それは決して比喩ではなく、当にそれ程の凄まじい強靭さで愛斗の頭は踏み躙られているのだ。そしてつまり、愛斗が月子の苛烈な仕打ちに耐えられるのには耐え難い理由が在る。
『あぐうううううっっ‼』
「あはは、辛そうねえ、憑子。ほら、態々私の方から触れてあげてるんだから、早く作戦とやらを実行したらどうなの?」
挑発する月子だが、当然そんな事は不可能だと承知の上である。
愛斗が本来負うべき損傷と苦痛は全て憑子が肩代わりしている。今迄そんな兆候を微塵も見せなかった憑子だが、月子の力が余りにも強過ぎるせいか耐え切れずに悲痛な絶叫を上げている。
「そんなに辛いなら、代わってあげるのを止めたら良いのに。」
「會長、止めてください! 僕が受けますから‼」
『真里君っ! 駄目! 真里君‼』
「そっか、無理な相談よねえ。だって実体が無い貴女ならまだしも、真里君の頭が真面に私の力を受けたら割られた西瓜みたいに潰れちゃうものね。どんなに辛く、苦しくても、貴女が耐えるしかないのよねえ。」
痛絶な悲鳴を上げる憑子、悦楽の嬌笑を上げる月子。二人の同じ声が悪夢の不協和音を奏で、部屋中に谺させている。

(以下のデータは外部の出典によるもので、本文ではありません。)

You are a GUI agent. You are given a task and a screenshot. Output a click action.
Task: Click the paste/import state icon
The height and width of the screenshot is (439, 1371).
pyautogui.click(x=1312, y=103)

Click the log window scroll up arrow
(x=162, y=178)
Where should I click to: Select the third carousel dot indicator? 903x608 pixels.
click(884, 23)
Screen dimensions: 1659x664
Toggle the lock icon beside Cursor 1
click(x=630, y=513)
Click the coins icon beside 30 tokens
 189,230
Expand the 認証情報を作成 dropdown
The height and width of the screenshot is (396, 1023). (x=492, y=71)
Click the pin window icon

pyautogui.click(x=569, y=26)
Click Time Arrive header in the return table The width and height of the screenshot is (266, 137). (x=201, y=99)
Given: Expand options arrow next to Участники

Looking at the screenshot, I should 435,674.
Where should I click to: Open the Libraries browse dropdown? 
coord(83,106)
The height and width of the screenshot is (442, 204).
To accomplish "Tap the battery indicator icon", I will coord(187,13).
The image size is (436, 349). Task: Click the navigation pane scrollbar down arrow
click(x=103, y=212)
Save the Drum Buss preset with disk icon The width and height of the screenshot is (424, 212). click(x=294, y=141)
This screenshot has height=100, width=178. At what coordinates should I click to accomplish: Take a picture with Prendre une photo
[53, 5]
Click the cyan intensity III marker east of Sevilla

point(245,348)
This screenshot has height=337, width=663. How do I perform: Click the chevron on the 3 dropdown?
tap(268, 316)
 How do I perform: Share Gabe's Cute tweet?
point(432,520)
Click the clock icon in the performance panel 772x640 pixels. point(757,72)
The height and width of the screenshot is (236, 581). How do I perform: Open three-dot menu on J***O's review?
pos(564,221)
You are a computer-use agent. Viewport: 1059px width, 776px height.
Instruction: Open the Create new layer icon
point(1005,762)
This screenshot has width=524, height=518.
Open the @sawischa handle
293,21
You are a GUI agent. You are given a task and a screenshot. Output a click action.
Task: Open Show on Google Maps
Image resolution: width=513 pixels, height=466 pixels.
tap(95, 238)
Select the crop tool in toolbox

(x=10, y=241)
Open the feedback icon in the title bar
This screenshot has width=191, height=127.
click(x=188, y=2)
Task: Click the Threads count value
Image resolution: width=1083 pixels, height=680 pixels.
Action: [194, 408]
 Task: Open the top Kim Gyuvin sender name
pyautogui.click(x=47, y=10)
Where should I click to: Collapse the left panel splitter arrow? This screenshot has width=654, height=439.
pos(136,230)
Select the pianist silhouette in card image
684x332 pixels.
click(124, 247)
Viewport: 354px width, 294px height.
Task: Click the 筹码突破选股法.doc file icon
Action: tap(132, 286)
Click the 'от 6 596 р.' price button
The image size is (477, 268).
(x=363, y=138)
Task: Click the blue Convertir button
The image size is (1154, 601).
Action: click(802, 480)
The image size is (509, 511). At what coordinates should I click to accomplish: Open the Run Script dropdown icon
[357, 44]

「言っておくけれどね、真里君。いくら憑子に実体が無いとはいえこの儘ずっと許容量オーバーのダメージを肩代わりし続けるられると思ったら大間違いよ。彼女の命そのものは君の心臓と一体化した肉腫にあるのだからね。過剰な精神的負荷が掛かり続けると、その心臓の本体が耐え切れずに死んでしまうわ。」
月子の脚に更なる力が入る。
『ああああああっ‼』
「ほらほら、頑張って耐えて、少しでも生き永らえないと。貴女が死んだら、その瞬間に真里君の方に本来の損傷が行くわよ。真里君の可愛い御顔が跡形も無く踏み潰されちゃうわよ。」
『真里君っ! 真里君っっ‼』
愛斗の頭から白い靄が噴き出した。何とか状況を打破しようと、憑子は苦痛の中で作戦を果たそうとしている。だがそんな苦し紛れの抵抗を嘲笑うかの様に、月子は足を一旦愛斗の頭から離し、今度は何度も背中を踏み付けにする。
『がっ‼ ぐはぁッ‼』
「残念でした。ずっと足を乗せ続けてあげる、そんな義理が有る訳ないじゃない。さあ、何発耐えられるかしらねえ、憑子?」
愛斗に全く苦痛が無い、という訳ではない。踏み躙られる感触、踏み付けられる感触は確かにある。だがそんなものは、月子が肩代わりしているそれに比べれば微々たるものなのだろう。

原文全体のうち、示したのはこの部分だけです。